Improving UK Air Quality Forecasts During Heatwaves through Advanced Statistical and Machine Learning Methods

Lead Research Organisation: Lancaster University
Department Name: Mathematics and Statistics

Abstract

The UK Met Office, amongst others, uses numerical process models to forecast ground-level air pollution. These forecasts are used to inform public-health warnings. There is concern that in certain situations, eg. during heat waves during which air pollution levels can rise to unusually high levels, these forecasts may not be as accurate as would be desirable. This project aims to develop statistical methodology to utilise information from both observational data and process-based models to improve forecasts and hence make more accurate health warnings.

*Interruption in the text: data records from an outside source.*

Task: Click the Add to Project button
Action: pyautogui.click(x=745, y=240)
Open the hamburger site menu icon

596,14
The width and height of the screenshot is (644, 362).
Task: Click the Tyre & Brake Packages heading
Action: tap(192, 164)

Methodology utilised will be, primarily, taken from existing methodology used in extreme value analysis and the modelling of time-series. Many of these methods, particularly those for multivariate data (which is what we would be using), are non-trivial to implement and there is no general consensus on the 'best' model/approach. We would like to use these models to (i) compare/contrast the ability of the process-based forecasting models to predict extreme events and (ii) using the findings from part (i) develop statistical forecasting methods that improve on the process-based ones. For part (ii) this could be by taking a down-scaling type approach, ie. by adjusting for consistent biases or other errors in the process-based model output or by building up a completely new statistical forecasting model from scratch. The former would certainly require the use of

(a) multivariate extreme value analysis (to compare the forecasting model output with observations) - a paper which illustrates the broad concept if not the actual modelling details that we would use is here
https://onlinelibrary.wiley.com/doi/full/10.1002/env.2143
(b) regression and/or spatial techniques (for the same reasons as below).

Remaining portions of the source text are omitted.